Re: [PATCH v1 1/5] KVM: arm64: Enable ring-based dirty memory tracking

Marc Zyngier <maz@xxxxxxxxxx> · Tue, 23 Aug 2022 21:35:27 +0100

On Tue, 23 Aug 2022 15:44:42 +0100,
Oliver Upton <oliver.upton@xxxxxxxxx> wrote:
> 
> On Mon, Aug 22, 2022 at 10:42:15PM +0100, Marc Zyngier wrote:
> > Hi Gavin,
> > 
> > On Mon, 22 Aug 2022 02:58:20 +0100,
> > Gavin Shan <gshan@xxxxxxxxxx> wrote:
> > > 
> > > Hi Marc,
> > > 
> > > On 8/19/22 6:00 PM, Marc Zyngier wrote:
> > > > On Fri, 19 Aug 2022 01:55:57 +0100,
> > > > Gavin Shan <gshan@xxxxxxxxxx> wrote:
> > > >> 
> > > >> The ring-based dirty memory tracking has been available and enabled
> > > >> on x86 for a while. The feature is beneficial when the number of
> > > >> dirty pages is small in a checkpointing system or live migration
> > > >> scenario. More details can be found from fb04a1eddb1a ("KVM: X86:
> > > >> Implement ring-based dirty memory tracking").
> > > >> 
> > > >> This enables the ring-based dirty memory tracking on ARM64. It's
> > > >> notable that no extra reserved ring entries are needed on ARM64
> > > >> because the huge pages are always split into base pages when page
> > > >> dirty tracking is enabled.
> > > > 
> > > > Can you please elaborate on this?

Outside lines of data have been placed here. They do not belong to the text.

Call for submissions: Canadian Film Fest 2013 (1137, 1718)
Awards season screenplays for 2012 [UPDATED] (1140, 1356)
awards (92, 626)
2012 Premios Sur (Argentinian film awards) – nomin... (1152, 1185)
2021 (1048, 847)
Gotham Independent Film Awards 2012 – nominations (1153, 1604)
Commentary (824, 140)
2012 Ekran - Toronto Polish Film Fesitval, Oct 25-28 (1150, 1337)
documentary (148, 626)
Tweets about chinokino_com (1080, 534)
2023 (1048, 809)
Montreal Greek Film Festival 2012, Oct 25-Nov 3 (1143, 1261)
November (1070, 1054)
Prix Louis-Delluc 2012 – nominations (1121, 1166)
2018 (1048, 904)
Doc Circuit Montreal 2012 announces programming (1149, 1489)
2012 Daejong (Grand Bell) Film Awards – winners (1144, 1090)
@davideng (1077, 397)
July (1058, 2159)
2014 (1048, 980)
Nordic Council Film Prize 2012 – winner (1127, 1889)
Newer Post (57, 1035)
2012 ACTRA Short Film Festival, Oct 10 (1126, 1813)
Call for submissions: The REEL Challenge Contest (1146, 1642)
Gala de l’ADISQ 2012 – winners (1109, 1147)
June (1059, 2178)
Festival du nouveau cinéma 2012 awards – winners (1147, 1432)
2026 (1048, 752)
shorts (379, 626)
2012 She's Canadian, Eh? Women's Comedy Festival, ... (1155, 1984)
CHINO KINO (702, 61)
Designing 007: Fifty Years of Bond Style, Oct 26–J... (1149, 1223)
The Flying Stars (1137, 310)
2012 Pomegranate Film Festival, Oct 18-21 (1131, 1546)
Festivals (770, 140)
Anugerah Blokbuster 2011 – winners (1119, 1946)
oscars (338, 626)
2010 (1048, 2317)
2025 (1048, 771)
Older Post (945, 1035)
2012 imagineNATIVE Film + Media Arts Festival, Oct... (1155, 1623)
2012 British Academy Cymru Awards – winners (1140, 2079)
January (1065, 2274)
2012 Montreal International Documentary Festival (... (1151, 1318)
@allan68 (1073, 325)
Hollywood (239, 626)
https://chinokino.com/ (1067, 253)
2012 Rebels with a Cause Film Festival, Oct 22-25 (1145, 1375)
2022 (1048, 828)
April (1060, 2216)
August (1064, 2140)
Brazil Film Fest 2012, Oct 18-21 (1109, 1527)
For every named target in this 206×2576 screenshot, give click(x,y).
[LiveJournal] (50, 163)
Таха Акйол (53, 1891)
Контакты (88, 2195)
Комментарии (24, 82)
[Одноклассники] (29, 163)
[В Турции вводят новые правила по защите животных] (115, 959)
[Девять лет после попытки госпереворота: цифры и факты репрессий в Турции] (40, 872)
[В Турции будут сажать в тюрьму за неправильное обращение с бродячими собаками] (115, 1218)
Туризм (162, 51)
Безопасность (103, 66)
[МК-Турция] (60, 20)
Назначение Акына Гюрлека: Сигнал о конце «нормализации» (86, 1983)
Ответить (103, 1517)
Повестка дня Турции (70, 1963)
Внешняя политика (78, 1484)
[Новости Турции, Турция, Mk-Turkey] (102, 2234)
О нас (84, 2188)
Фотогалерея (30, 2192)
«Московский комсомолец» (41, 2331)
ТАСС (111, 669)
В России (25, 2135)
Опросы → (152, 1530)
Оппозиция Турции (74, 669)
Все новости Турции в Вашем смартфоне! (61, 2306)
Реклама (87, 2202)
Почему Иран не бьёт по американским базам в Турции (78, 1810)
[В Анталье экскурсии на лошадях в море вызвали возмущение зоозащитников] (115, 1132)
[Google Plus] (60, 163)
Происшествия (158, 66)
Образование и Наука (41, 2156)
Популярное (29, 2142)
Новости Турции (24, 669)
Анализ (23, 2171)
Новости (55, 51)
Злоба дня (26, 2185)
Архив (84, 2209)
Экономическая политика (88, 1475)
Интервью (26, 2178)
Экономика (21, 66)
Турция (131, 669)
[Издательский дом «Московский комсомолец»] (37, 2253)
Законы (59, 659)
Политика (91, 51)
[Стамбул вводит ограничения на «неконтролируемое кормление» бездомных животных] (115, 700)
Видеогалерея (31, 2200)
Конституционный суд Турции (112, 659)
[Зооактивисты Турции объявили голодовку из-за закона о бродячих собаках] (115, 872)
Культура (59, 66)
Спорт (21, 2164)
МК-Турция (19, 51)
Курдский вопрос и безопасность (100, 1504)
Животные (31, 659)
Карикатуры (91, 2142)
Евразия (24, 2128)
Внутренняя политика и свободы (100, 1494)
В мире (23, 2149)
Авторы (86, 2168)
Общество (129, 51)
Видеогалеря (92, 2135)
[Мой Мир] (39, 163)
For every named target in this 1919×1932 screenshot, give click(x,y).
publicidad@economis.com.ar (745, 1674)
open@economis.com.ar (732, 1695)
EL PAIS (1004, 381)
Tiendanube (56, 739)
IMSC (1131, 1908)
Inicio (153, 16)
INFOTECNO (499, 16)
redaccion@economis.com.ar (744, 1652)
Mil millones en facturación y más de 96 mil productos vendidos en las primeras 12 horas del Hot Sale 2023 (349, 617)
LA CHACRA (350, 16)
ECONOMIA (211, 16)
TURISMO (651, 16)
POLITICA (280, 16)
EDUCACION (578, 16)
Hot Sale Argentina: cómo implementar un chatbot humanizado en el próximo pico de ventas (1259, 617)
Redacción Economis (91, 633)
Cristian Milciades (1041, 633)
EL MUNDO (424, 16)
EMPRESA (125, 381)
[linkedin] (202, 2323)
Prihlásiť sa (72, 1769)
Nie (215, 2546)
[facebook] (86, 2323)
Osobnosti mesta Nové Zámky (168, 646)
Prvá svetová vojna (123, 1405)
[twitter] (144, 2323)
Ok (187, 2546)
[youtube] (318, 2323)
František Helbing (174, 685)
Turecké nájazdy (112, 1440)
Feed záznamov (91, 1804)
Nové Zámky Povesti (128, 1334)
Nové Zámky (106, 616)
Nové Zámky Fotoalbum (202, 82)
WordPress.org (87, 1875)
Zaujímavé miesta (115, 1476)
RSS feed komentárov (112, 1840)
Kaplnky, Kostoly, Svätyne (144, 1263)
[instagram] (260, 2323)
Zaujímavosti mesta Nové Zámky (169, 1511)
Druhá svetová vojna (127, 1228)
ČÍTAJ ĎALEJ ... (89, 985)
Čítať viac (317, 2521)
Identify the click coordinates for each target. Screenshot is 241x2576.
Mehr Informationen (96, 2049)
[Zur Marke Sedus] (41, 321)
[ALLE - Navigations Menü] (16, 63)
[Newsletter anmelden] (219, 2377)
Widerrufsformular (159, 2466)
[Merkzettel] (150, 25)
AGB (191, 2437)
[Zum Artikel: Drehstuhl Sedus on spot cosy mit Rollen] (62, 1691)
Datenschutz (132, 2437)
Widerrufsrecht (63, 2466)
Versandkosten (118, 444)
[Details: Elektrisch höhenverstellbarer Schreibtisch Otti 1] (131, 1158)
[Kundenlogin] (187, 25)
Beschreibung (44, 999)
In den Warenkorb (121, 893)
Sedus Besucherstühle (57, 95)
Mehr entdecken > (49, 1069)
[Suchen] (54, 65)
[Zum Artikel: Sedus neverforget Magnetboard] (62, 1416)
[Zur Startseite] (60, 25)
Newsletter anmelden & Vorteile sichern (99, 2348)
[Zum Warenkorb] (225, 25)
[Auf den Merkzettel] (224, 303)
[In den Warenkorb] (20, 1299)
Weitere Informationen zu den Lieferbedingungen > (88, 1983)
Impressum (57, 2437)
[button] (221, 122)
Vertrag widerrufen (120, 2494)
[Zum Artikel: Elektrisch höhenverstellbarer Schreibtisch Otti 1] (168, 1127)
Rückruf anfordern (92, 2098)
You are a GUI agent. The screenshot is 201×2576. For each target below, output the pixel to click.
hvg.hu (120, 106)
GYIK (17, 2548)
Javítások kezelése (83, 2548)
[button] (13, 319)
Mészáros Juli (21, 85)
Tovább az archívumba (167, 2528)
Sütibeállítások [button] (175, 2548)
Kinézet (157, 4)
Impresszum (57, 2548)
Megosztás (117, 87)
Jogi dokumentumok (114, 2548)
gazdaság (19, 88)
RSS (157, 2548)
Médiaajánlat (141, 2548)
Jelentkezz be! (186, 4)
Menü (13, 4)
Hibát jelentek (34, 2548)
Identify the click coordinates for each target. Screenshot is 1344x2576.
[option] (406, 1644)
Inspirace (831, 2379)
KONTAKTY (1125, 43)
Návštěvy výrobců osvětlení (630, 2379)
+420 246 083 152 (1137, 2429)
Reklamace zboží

Adding a per-CPU ring of course
> > > > results in extra memory allocation, so there must be a subtle
> > > > x86-specific detail that I'm not aware of...
> > > > 
> > > 
> > > Sure. I guess it's helpful to explain how it works in next revision.
> > > Something like below:
> > > 
> > > This enables the ring-based dirty memory tracking on ARM64. The feature
> > > is enabled by CONFIG_HAVE_KVM_DIRTY_RING, detected and enabled by
> > > CONFIG_HAVE_KVM_DIRTY_RING. A ring buffer is created on every vcpu and
> > > each entry is described by 'struct kvm_dirty_gfn'. The ring buffer is
> > > pushed by host when page becomes dirty and pulled by userspace. A vcpu
> > > exit is forced when the ring buffer becomes full. The ring buffers on
> > > all vcpus can be reset by ioctl command KVM_RESET_DIRTY_RINGS.
> > > 
> > > Yes, I think so. Adding a per-CPU ring results in extra memory allocation.
> > > However, it's avoiding synchronization among multiple vcpus when dirty
> > > pages happen on multiple vcpus. More discussion can be found from [1]
> > 
> > Oh, I totally buy the relaxation of the synchronisation (though I
> > doubt this will have any visible effect until we have something like
> > Oliver's patches to allow parallel faulting).
> > 
> 
> Heh, yeah I need to get that out the door. I'll also note that Gavin's
> changes are still relevant without that series, as we do write unprotect
> in parallel at PTE granularity after commit f783ef1c0e82 ("KVM: arm64:
> Add fast path to handle permission relaxation during dirty logging").

Ah, true. Now if only someone could explain how the whole
producer-consumer thing works without a trace of a barrier, that'd be
great...

Thanks,

	M.

-- 
Without deviation from the norm, progress is not possible.